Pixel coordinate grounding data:
========================================

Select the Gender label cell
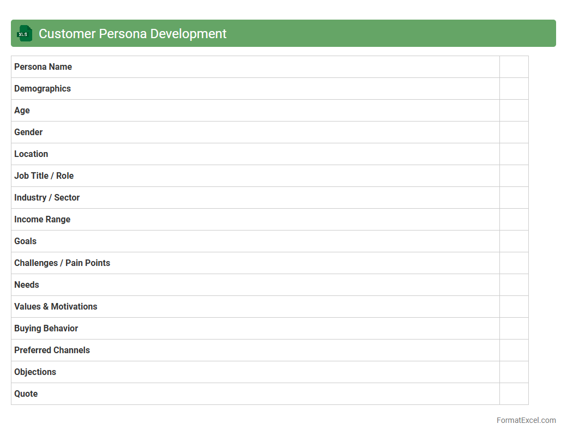Viewport: 567px width, 436px height. [x=28, y=132]
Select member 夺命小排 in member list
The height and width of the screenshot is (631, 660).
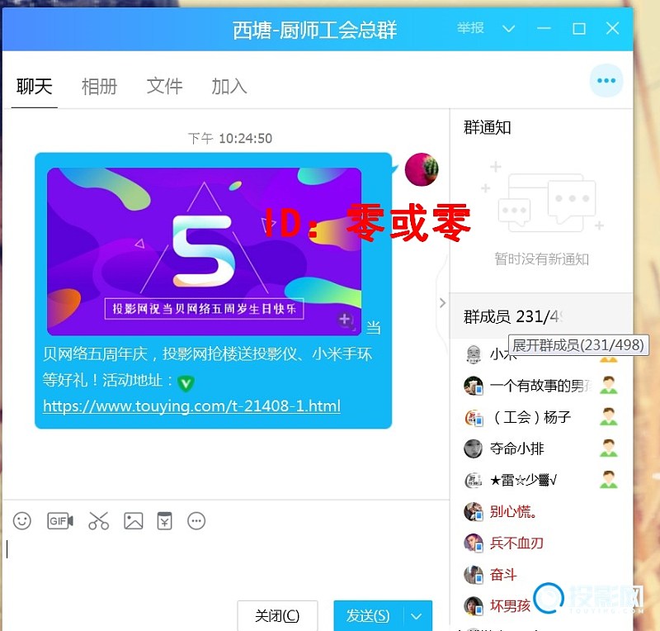(x=517, y=448)
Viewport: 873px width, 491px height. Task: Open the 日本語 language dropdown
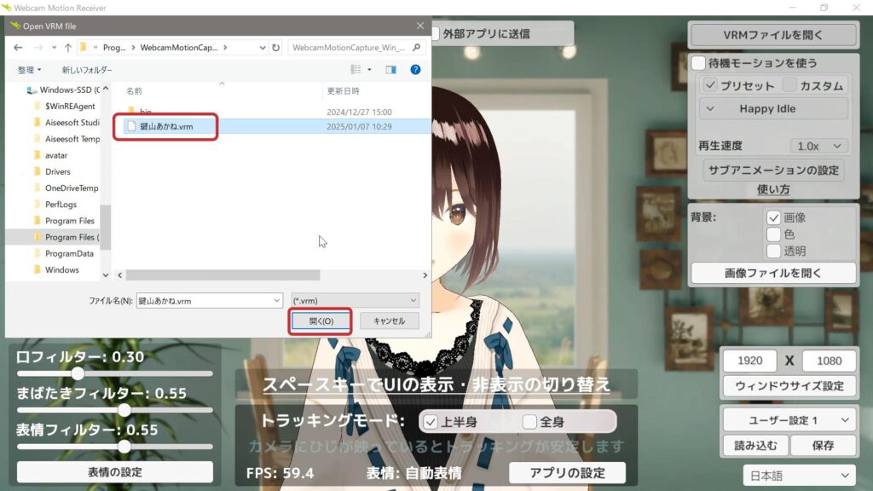[798, 476]
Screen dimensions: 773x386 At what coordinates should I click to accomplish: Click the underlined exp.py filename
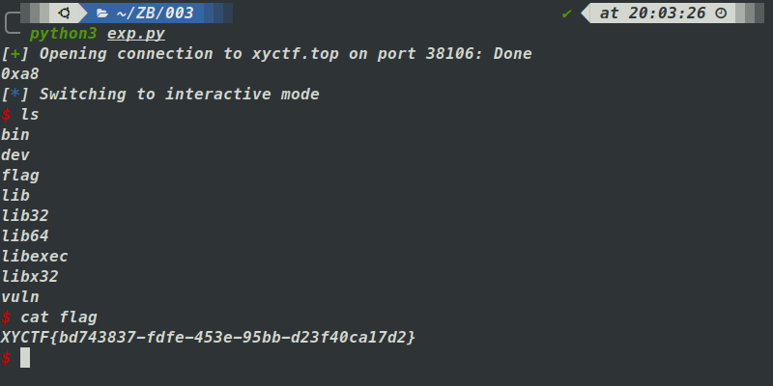(136, 33)
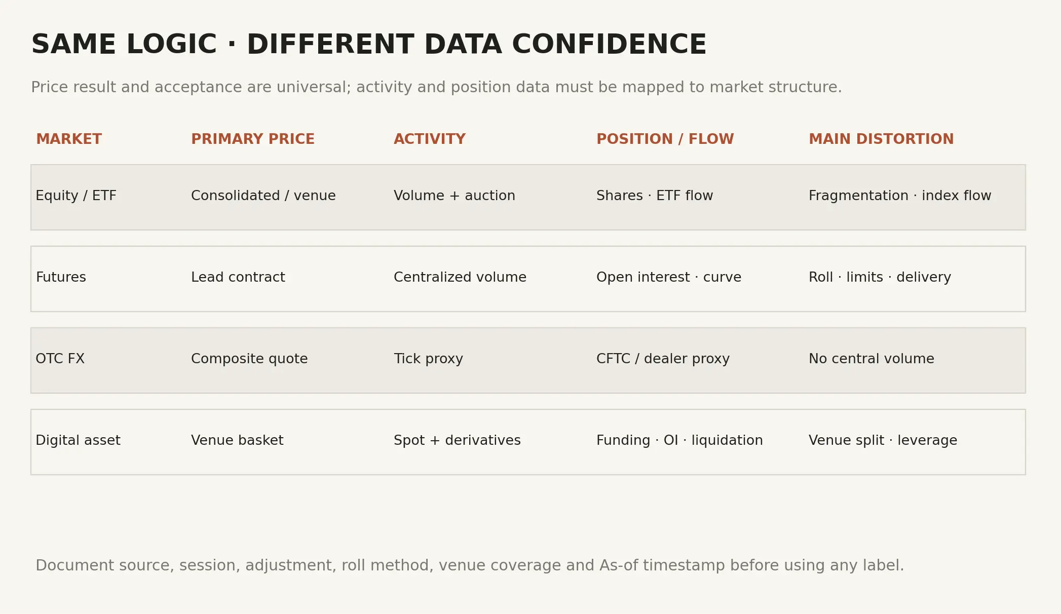
Task: Select the Roll · limits · delivery cell
Action: tap(880, 278)
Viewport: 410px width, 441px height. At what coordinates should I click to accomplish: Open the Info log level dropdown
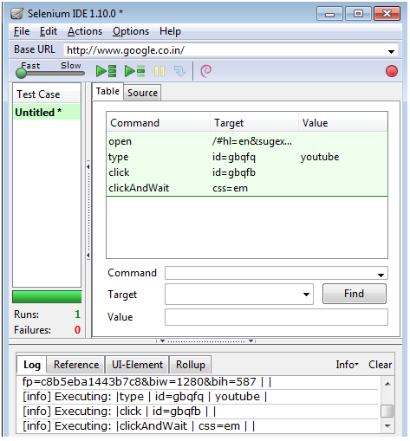point(347,365)
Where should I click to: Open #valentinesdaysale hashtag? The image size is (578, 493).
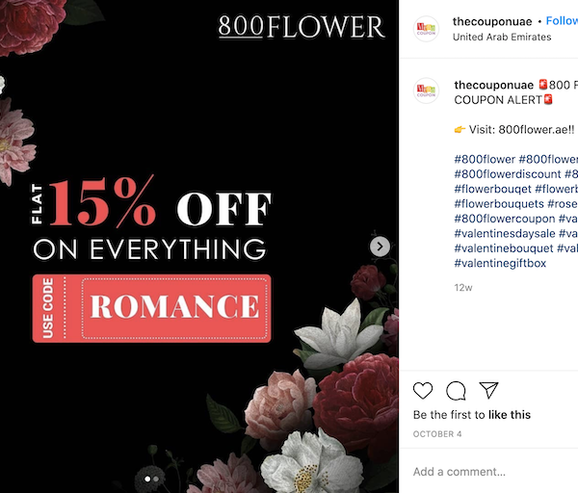pyautogui.click(x=504, y=233)
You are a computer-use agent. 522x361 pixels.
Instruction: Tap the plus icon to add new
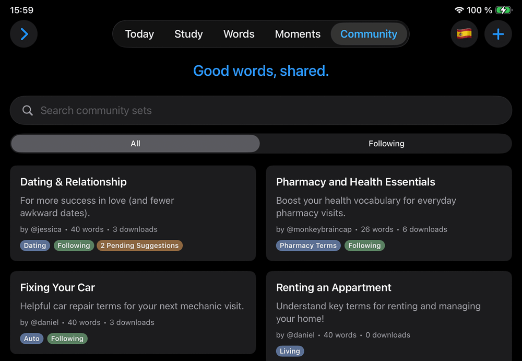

========================================

Please copy out the entries above exactly as they appear, but skip their images.

Select the Gender label cell
Viewport: 567px width, 436px height. [x=28, y=132]
Select member 夺命小排 in member list
The height and width of the screenshot is (631, 660).
(x=517, y=448)
Viewport: 873px width, 491px height. Task: Open the 日本語 language dropdown
[798, 476]
Screen dimensions: 773x386 At what coordinates should I click to accomplish: Click the underlined exp.py filename
(136, 33)
Task: Select the Roll · limits · delivery cell
Action: tap(880, 278)
Viewport: 410px width, 441px height. At what coordinates should I click to accomplish: Open the Info log level dropdown
point(347,365)
Where should I click to: Open #valentinesdaysale hashtag? The image size is (578, 493).
pyautogui.click(x=504, y=233)
You are a computer-use agent. 522x361 pixels.
Instruction: Tap the plus icon to add new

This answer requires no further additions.